Он вошел к Марте — подтянутый, выбритый, улыбающийся. Но она этого не заметила. Обложенная со всех сторон подушками, Марта пристально разглядывала потолок.

— Доброе утро! — бодро сказал Рихард. — Ну, как самочувствие?

— Благодарю, мне лучше, — безучастно ответила Марта, продолжая изучать лепной плафон вокруг люстры. Голос у нее был слабый, чуть слышный. Лицо — как у восковой куклы. — Мы, кажется, поменялись ролями? Впрочем, я и тогда доставляла вам хлопоты…

Лосберг. болезненно передернулся и обернулся, будто за ним стоял еще кто-то.

— Пустяки. Стоит ли говорить о таких мелочах?

— Ну как же? — вяло улыбнулась она. — А вдруг умерла бы под вашей крышей. Хороша гостья!

Рихарду стало не по себе при этом «вы», но он сдержался.

— Мы злоупотребляем вашим гостеприимством, господин Лосберг, — с виноватой улыбкой продолжала Марта. — Но я надеюсь, отец скоро закончит дом и тогда…

— Вам никуда не надо переезжать, — мягко сказал Рихард и взял ее руку. — Вы дома.

— Правда? Мы уже дома? — она слегка приподняла голову, оглядываясь вокруг. И вдруг сдвинула брови, что-то с трудом припоминая. — Да, да, конечно… Я, кажется, перепутала… — Марта жестом попросила Лосберга нагнуться и едва слышным шепотом спросила: — Это правда, что я ваша жена?

— Да, Марта, — изо всех сил стараясь казаться спокойным, подтвердил он, — ты моя жена.

— Я твоя жена… — Она вдруг рванулась и села на постели — губы закушены до крови, в глазах отчаяние, схожее с безумием.

— Марта! — Рихард попытался уложить ее на место, но было поздно — она билась у него в руках, рыдания душили ее. — Доктор!

Врач вбежал в комнату.

— Я же просил вас!.. — Он бесцеремонно оттолкнул Лосберга и склонился над больной.

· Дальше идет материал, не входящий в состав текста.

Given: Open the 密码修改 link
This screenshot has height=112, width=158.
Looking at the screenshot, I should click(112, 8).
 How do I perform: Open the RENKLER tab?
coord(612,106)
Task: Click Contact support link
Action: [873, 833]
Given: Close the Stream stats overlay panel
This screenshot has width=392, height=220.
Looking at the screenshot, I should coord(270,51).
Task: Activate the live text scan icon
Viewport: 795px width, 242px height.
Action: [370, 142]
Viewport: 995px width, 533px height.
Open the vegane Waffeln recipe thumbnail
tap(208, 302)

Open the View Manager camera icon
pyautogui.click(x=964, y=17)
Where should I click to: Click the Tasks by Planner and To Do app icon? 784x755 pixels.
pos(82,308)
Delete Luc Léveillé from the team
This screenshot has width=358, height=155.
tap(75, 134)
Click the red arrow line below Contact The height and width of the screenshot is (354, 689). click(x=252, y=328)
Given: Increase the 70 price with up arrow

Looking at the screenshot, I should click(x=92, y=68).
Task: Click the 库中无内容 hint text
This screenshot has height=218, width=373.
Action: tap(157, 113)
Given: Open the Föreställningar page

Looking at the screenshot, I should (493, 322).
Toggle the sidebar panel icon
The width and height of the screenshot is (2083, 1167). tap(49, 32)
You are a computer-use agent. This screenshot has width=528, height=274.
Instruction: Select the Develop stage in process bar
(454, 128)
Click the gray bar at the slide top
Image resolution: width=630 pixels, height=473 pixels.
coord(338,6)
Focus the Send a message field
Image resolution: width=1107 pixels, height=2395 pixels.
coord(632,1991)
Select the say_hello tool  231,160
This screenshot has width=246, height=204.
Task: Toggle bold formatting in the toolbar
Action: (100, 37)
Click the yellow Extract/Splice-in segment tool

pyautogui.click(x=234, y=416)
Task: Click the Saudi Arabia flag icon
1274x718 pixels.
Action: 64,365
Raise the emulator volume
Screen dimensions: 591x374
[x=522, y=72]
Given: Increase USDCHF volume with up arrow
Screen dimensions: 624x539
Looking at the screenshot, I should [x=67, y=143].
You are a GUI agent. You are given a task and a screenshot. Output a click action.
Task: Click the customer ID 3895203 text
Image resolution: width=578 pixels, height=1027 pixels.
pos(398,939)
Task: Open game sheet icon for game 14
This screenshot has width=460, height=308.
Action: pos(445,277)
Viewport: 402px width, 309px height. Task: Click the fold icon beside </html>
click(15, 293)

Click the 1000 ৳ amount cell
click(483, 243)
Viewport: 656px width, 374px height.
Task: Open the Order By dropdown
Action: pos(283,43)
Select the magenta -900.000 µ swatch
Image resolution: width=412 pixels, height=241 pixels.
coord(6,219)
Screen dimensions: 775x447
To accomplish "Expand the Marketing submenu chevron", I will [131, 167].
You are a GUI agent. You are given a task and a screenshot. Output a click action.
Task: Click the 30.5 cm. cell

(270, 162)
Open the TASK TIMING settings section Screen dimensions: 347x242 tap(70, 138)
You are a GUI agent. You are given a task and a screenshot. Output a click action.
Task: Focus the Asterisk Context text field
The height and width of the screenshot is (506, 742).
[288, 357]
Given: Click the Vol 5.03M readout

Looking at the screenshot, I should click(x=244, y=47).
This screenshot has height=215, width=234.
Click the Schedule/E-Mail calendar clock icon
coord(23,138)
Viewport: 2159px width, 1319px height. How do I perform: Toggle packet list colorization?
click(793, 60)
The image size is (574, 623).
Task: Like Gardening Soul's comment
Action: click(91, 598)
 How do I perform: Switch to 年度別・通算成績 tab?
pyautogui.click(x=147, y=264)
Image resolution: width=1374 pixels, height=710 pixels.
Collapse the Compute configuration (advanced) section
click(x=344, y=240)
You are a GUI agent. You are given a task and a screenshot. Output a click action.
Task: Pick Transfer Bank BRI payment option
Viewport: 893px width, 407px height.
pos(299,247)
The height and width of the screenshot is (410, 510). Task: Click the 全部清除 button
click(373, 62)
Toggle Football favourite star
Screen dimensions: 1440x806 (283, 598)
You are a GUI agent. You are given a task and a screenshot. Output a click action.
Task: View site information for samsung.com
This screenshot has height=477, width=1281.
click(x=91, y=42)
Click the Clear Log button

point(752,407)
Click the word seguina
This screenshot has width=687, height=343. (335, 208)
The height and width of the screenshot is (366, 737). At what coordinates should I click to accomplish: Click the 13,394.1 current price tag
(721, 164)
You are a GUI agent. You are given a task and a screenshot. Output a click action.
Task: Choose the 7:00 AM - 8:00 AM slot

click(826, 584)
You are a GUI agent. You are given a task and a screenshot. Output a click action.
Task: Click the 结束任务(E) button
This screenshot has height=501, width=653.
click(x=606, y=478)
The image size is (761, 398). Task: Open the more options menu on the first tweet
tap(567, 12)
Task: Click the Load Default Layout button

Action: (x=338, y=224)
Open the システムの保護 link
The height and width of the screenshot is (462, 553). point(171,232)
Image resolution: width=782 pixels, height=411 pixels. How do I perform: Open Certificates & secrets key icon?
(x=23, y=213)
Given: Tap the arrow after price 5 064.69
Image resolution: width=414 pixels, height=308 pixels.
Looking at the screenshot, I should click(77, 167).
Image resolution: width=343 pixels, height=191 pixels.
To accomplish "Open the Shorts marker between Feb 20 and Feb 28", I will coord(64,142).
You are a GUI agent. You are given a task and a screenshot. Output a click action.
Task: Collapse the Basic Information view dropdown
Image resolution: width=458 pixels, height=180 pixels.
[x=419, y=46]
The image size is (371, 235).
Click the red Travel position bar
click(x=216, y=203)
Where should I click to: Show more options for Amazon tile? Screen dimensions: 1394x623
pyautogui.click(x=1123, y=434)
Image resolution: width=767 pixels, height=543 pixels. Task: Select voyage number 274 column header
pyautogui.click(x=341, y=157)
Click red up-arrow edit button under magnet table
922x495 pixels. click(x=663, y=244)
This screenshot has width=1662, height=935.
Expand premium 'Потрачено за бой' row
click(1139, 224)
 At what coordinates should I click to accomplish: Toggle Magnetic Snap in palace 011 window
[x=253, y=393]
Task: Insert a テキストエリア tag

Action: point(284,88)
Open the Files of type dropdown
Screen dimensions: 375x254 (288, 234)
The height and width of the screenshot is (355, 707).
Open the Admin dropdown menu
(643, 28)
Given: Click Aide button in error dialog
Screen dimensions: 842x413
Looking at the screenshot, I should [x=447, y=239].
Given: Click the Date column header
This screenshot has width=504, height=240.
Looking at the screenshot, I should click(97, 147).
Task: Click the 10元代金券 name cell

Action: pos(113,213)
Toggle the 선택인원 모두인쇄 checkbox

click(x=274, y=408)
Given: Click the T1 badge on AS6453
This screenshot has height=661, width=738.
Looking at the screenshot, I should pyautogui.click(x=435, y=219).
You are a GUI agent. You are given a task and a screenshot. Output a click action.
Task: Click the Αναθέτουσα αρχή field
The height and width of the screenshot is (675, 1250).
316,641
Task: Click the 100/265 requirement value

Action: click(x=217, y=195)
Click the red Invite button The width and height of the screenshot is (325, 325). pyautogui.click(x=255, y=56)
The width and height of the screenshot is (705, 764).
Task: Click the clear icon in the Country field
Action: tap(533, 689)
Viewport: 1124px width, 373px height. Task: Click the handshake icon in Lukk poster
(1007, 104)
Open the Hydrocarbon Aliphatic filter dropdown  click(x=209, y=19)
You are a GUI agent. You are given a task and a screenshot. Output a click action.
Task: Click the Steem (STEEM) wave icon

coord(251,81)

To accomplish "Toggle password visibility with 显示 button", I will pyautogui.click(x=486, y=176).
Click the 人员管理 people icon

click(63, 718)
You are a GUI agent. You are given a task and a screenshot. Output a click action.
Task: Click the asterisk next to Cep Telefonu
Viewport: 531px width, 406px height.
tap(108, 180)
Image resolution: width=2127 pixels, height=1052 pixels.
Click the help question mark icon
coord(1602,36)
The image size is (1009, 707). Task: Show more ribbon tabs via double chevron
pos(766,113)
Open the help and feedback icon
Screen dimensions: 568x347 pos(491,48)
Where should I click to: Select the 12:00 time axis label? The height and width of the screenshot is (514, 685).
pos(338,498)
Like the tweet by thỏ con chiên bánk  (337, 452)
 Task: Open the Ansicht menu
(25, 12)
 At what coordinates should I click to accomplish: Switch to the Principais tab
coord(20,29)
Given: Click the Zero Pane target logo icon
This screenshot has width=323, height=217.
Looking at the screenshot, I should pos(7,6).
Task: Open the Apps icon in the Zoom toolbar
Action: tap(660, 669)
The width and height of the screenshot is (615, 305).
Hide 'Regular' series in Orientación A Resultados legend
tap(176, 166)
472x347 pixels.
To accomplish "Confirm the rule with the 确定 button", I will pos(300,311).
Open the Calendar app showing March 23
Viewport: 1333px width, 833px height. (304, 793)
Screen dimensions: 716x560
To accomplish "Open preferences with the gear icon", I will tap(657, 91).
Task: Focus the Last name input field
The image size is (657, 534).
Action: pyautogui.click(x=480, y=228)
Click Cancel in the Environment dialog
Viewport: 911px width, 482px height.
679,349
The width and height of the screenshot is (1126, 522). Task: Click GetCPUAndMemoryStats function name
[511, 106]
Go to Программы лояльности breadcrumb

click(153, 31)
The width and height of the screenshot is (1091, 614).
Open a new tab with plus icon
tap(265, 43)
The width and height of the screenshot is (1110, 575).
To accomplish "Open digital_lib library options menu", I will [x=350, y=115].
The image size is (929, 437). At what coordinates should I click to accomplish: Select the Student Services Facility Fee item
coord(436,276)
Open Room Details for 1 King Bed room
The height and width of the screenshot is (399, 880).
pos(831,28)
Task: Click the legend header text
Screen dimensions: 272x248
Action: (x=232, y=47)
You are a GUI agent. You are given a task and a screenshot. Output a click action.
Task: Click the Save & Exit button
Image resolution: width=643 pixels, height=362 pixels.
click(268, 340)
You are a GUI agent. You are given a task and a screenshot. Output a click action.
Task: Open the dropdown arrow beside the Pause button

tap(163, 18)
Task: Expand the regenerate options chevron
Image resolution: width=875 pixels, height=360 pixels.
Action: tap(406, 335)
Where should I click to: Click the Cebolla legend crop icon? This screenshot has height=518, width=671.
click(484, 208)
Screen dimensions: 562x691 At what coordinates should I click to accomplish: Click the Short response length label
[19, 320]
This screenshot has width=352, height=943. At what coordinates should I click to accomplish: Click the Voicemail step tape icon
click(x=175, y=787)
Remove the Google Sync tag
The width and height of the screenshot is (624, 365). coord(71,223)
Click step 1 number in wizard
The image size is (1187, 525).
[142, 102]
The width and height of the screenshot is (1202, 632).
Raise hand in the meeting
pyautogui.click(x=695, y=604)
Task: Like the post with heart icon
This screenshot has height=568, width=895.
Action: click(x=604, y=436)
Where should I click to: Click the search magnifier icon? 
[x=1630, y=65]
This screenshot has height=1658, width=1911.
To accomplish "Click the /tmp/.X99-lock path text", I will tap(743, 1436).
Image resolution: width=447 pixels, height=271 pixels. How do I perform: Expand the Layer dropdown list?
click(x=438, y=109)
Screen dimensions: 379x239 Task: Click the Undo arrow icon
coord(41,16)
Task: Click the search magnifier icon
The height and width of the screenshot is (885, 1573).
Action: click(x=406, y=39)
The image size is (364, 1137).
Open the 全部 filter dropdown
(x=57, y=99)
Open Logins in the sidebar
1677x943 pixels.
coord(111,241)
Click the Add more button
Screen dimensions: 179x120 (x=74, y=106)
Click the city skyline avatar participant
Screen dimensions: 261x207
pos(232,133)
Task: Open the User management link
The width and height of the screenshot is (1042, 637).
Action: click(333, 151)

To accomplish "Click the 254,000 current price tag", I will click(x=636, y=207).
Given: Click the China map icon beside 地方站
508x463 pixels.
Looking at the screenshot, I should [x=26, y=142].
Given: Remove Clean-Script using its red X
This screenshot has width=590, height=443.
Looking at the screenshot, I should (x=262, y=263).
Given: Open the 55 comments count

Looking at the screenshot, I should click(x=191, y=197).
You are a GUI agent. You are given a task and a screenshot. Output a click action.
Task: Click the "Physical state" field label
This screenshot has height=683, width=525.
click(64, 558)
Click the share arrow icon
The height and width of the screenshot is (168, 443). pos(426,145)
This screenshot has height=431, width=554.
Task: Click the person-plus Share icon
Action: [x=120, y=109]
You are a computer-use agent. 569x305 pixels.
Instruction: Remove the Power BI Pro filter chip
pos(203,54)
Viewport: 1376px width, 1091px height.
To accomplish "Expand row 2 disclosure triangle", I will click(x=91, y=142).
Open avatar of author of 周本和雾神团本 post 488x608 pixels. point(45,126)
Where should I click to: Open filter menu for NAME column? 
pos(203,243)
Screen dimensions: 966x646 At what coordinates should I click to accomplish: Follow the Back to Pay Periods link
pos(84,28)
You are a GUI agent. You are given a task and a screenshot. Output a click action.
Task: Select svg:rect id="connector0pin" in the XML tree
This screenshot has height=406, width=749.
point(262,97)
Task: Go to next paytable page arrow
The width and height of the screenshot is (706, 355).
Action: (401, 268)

По железной, похожей на корабельный трап лестнице медленно спускался Артур, сзади гремел подковами конвоир. Он вел Бангу со второго этажа четвертого корпуса Центральной тюрьмы на допрос. Доставив арестованного в кабинет следователя, конвоир вышел — щелкнул замком запираемой двери.

— Садитесь, Банга! — мягким, усталым голосом пригласил следователь, перелистывая страницы в разложенной перед ним папке с делом.